Publication of Circular and Notice of GM

Summary by AI BETAClose X

Ceiba Investments Limited is seeking shareholder approval at a General Meeting on April 14, 2026, to issue up to 27,534,315 ordinary shares, representing 20% of its current issued share capital, on a non-pre-emptive basis. This proposed issuance, which may be at a price below the latest published Net Asset Value per share, aims to strengthen the company's financial position and support ongoing operations, with initial proceeds earmarked for the €5 million principal amount of Segment B Bonds. This new authority will supersede the existing 10% issuance limit granted at the 2025 annual general meeting.

Disclaimer*

Ceiba Investments Limited
23 March 2026
 

 

 

CEIBA INVESTMENTS LIMITED

(the "Company")

 

(TICKER CBA, ISIN: GG00BFMDJH11)

Legal Entity Identifier: 213800XGY151JV5B1E88

 

 

 

 

Publication of Circular and Notice of General Meeting

 

The Company announces that it has published a Circular, including a notice convening a General Meeting of the Company's Shareholders, in order to seek Shareholder authority to: (i) issue and allot up to 27,534,315 Ordinary Shares (the "General Allotment Authority"); and (ii) disapply pre-emption rights in respect of the Ordinary Shares to be issued pursuant to the General Allotment Authority (together, the "Proposals").

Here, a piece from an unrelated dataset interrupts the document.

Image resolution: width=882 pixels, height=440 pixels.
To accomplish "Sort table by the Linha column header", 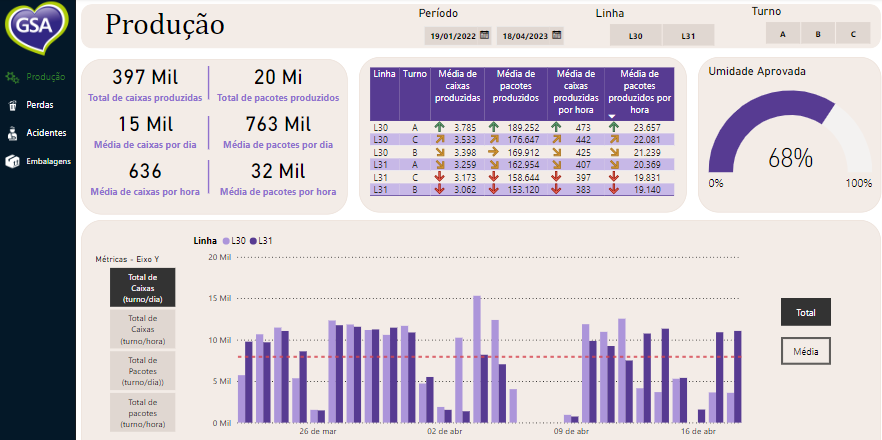I will pyautogui.click(x=383, y=74).
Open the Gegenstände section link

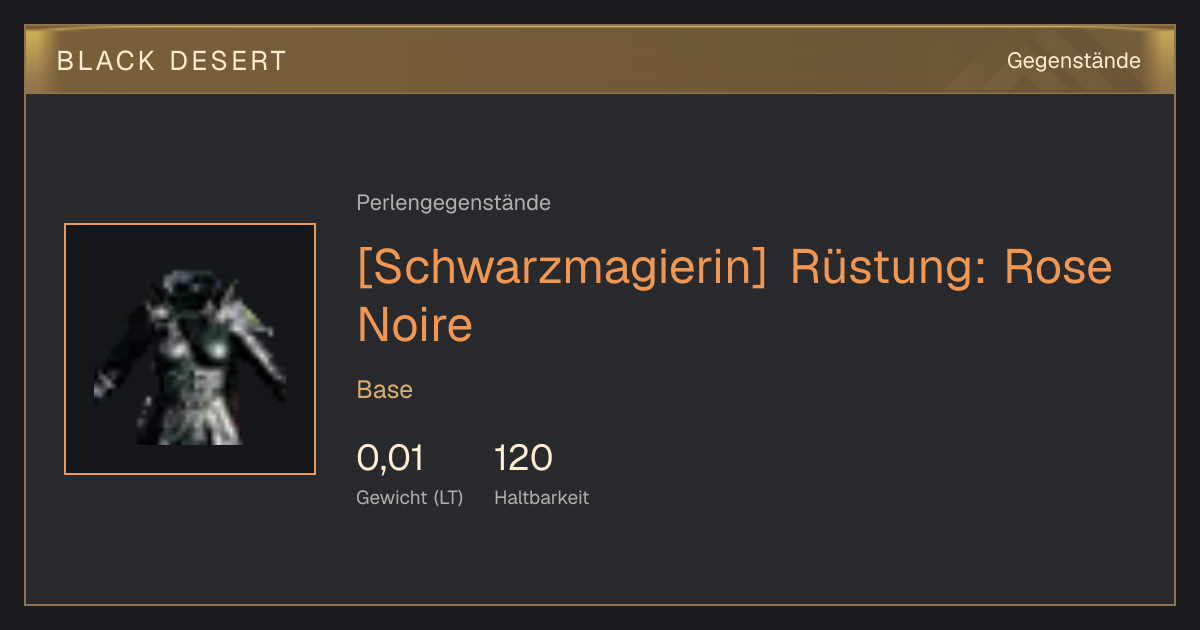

At the Annual General Meeting on 3 July 2025, the Directors were empowered to issue and allot up to 13,767,158 new ordinary shares of no par value in the Company (representing 10 per cent. of the issued share capital of the Company as at 15 April 2025).

In order to  strengthen the Company's financial position, support ongoing operations and align with the revised arrangements agreed with Bondholders, the Company is presently pursuing preliminary leads to attract new capital by issuing new Ordinary Shares at a price per Ordinary Share that is expected to be less than the latest published NAV per Ordinary Share at the time of issuance. The Company believes that it might be successful in attracting new capital, but that the expected price level of such issue and the maximum amount of Ordinary Shares (being 13,767,158 Ordinary Shares) that the Board is presently authorised to issue will not result in meaningful additional capital for the Company, taking into account that the fact that the first proceeds of any issue will be used to pay the principal amount of Segment B (€5 million) of the Bonds.

The General Meeting is therefore being convened to seek Shareholder approval to issue and allot up to 27,534,315 Ordinary Shares (representing 20 per cent. of the Company's current issued share capital) on a non-pre-emptive basis and at a price which may be below the NAV per Ordinary Share at the time of issuance. The requested authority will supersede the existing authority granted by Shareholders at the 2025 annual general meeting.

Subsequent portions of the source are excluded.